The building is highly flexible and allows for potential future changes as technology also changes. It has also been designed with a strong focus on ecologically sustainable principles and energy usage. The design is a highly sculptural structure in five primary portions. Two rectangular wings facing north and south house laboratory and teaching functions. A curved and faceted building wraps itself across the west face creating an exciting and dynamic external facade and a sinuous curved entrance foyer three storeys high. Within this foyer are structural columns, which double as an elegant and powerful artwork. Originally, these columns were hidden in office spaces in positions that were not very suitable. Moving them into the foyer solved the space problem and gave Andrew the opportunity to expand his two major concepts for the building: column and light, onto a truly awesome scale.

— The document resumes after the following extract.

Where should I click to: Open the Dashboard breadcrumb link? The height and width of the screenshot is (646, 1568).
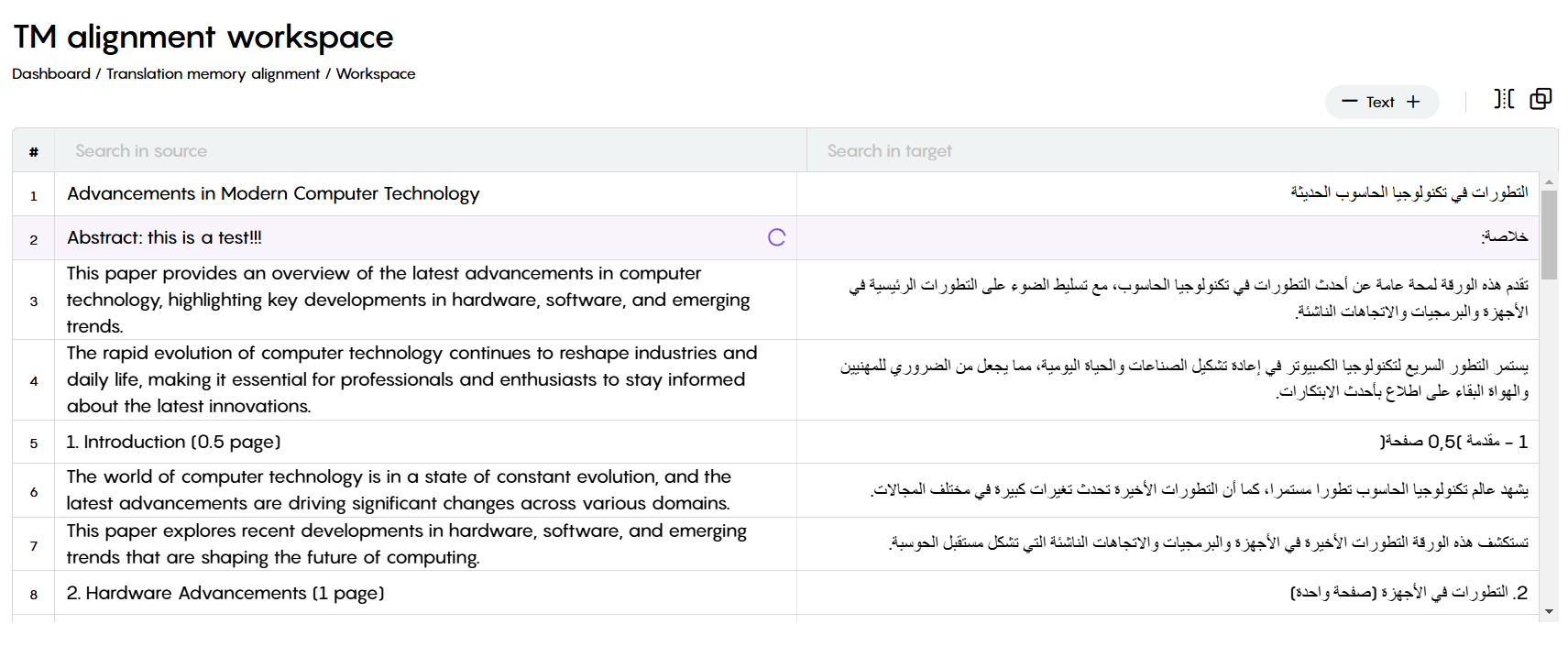[x=51, y=73]
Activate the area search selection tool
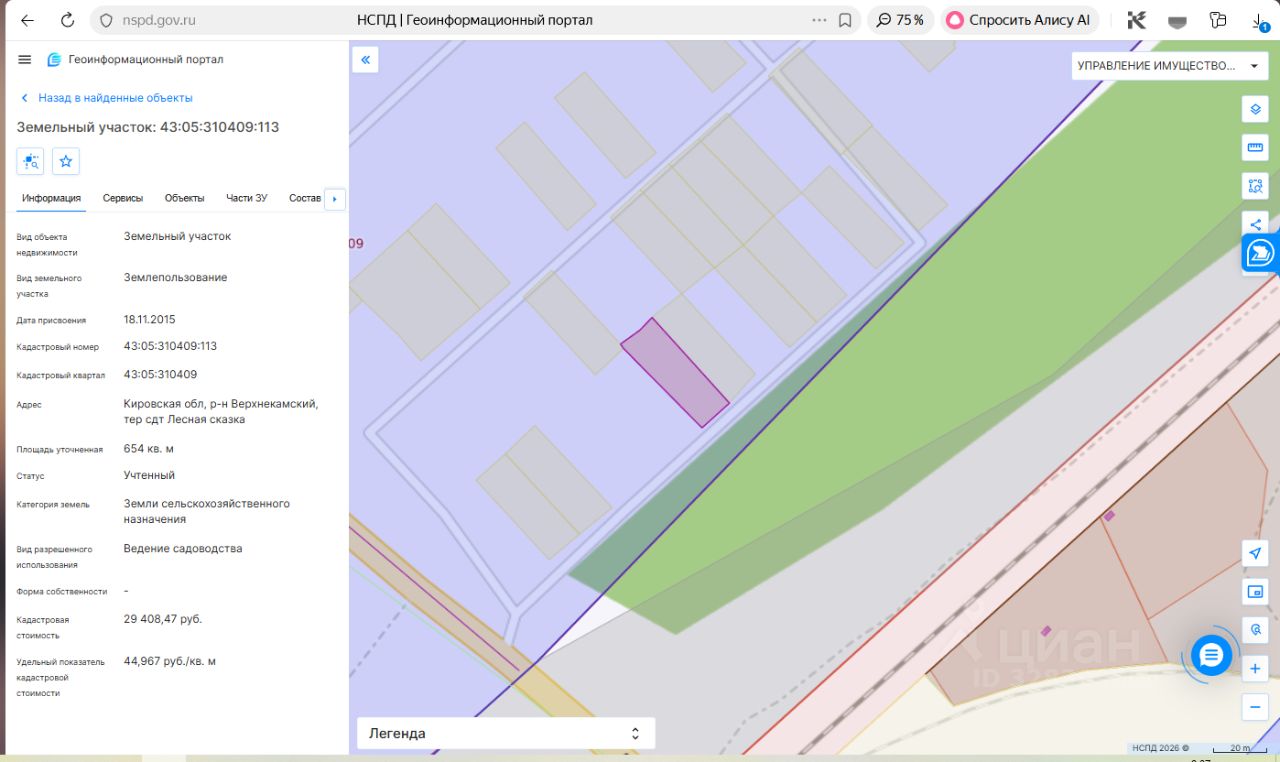This screenshot has height=762, width=1280. (1255, 186)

The second artwork is part of the biomechanics 'box' on the west side of the complex. The lecture theatre, a splayed, curved element completes the complex. What is overwhelmingly apparent when looking at how this art and architecture meld, is that this has been achieved, not only through the talent of both artist and architects, but also through their good will and willingness to share and compromise. What is even more interesting is that compromise, in the sense of true teamwork, has led to work that is strengthened in all aspects of its intention, and not compromised at all, in the more negative sense of being watered down, or of a lesser quality.
This commission is the third in a series of site specific works for new buildings for Edith Cowan University. The confidence required by the University to allow the artist to develop the work without knowing exactly what the end result would be shows both courage and maturity. When you see the artworks and buildings completed you will know that this has paid off handsomely.
Maggie Baxter is an independent curator and art coordinator who has worked in the area of public art for ten years. She assisted the University with commissioning this artwork.